Adolescente foge de casa, procura a PRF e denuncia agressões da própria tia em Aparecida; Polícia Civil aprofunda investigação por maus-tratos
Um episódio de extrema gravidade envolvendo violência contra menor está sendo apurado pela Polícia Civil em Aparecida e expõe uma situação de vulnerabilidade dentro do ambiente familiar. Um adolescente de 13 anos, em evidente estado de fragilidade emocional, deixou a casa onde vivia e procurou ajuda em uma base da Polícia Rodoviária Federal, relatando que vinha sendo vítima de agressões físicas constantes praticadas pela própria tia, responsável legal por sua guarda.

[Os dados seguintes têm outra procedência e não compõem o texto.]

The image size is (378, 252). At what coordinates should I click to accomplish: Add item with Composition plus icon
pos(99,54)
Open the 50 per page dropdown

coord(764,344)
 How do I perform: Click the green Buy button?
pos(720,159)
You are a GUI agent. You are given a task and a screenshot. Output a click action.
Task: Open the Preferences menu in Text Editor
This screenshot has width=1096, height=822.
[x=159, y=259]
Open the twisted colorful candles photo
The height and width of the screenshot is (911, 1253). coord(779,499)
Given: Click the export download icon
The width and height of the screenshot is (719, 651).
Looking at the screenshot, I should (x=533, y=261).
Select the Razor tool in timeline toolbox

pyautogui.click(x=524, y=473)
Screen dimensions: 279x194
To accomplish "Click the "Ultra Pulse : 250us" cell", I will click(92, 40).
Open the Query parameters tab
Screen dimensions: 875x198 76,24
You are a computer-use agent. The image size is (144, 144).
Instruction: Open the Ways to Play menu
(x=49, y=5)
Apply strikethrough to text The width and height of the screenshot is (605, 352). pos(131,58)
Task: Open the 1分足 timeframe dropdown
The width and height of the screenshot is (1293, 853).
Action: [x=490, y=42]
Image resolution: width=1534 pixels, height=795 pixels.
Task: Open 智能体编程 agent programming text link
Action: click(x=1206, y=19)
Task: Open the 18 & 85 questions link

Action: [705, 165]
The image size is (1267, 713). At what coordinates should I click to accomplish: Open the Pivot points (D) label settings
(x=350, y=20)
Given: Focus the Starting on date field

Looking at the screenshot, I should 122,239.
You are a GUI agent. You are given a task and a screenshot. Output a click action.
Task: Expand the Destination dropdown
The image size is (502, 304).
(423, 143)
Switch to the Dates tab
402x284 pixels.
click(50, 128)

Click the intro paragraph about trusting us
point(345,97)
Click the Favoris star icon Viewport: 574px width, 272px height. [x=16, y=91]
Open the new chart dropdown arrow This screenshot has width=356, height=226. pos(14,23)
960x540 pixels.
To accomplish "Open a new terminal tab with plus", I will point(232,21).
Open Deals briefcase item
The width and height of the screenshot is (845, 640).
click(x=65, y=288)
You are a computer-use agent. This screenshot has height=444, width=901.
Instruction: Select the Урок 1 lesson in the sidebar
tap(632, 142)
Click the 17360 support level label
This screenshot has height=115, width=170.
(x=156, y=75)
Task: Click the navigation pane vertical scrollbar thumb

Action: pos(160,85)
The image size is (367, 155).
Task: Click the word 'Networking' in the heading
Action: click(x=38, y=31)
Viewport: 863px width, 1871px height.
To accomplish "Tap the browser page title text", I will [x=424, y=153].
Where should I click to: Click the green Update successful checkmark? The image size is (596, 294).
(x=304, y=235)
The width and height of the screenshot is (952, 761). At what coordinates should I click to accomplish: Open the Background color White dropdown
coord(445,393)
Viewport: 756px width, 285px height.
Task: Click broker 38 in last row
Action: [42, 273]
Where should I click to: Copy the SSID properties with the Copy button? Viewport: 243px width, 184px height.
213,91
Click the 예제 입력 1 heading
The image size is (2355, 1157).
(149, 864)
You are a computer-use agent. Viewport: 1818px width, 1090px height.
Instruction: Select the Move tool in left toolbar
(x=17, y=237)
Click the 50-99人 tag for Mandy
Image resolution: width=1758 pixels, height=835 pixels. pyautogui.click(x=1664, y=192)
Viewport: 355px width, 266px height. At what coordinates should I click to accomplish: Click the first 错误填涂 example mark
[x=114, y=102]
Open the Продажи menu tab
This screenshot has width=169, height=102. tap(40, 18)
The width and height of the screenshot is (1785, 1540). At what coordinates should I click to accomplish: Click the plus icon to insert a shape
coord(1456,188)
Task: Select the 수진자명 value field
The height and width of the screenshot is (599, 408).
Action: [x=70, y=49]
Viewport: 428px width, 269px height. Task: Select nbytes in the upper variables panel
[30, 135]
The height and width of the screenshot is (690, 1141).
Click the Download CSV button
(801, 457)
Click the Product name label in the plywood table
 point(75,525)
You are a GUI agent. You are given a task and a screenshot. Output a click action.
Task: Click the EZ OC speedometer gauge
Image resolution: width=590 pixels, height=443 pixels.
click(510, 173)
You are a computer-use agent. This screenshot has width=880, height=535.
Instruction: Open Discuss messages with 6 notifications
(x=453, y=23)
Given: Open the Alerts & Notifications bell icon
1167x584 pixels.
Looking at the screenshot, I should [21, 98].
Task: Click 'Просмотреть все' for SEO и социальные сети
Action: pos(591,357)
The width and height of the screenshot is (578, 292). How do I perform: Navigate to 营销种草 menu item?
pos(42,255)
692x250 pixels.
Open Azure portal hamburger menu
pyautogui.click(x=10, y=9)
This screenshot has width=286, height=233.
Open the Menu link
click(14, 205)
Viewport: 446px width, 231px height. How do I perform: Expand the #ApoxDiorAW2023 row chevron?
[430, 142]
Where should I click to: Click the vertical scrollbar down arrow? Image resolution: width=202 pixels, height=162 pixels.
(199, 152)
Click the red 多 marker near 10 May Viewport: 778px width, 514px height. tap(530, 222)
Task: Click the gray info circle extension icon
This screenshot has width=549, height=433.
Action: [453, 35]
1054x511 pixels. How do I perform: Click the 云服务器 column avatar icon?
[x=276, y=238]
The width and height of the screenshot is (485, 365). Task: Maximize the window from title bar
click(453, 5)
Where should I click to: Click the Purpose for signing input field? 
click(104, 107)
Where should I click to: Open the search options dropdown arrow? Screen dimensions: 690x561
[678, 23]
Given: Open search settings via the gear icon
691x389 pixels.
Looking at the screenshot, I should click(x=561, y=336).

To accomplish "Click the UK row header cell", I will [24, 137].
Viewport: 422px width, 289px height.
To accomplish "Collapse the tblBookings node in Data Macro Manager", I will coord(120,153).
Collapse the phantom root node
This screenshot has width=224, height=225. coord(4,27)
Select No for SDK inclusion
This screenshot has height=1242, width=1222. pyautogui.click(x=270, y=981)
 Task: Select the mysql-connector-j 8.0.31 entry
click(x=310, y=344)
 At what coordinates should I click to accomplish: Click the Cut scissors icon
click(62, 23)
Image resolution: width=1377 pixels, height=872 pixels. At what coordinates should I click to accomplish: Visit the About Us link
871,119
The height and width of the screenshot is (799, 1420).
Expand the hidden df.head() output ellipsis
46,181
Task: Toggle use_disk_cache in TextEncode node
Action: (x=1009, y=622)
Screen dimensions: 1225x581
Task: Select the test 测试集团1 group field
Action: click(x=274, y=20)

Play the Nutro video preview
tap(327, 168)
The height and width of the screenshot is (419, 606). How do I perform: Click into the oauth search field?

De acordo com as informações apuradas, o jovem contou aos policiais que as agressões não eram episódios isolados, mas recorrentes, e que também sofria maus-tratos no convívio diário com outros moradores da residência. Diante do relato e da gravidade da situação, os agentes da PRF acionaram os órgãos competentes e o caso foi imediatamente encaminhado para a Polícia Civil, que deu início aos procedimentos de investigação.
A mulher apontada como principal suspeita, uma tia de 45 anos, foi localizada e compareceu à delegacia para prestar esclarecimentos. Durante o depoimento, ela admitiu que agrediu o sobrinho, apresentando como justificativa um suposto comportamento inadequado do adolescente em relação à sua filha. A versão apresentada, no entanto, não afasta a responsabilidade criminal, uma vez que qualquer forma de agressão física contra criança ou adolescente é considerada crime.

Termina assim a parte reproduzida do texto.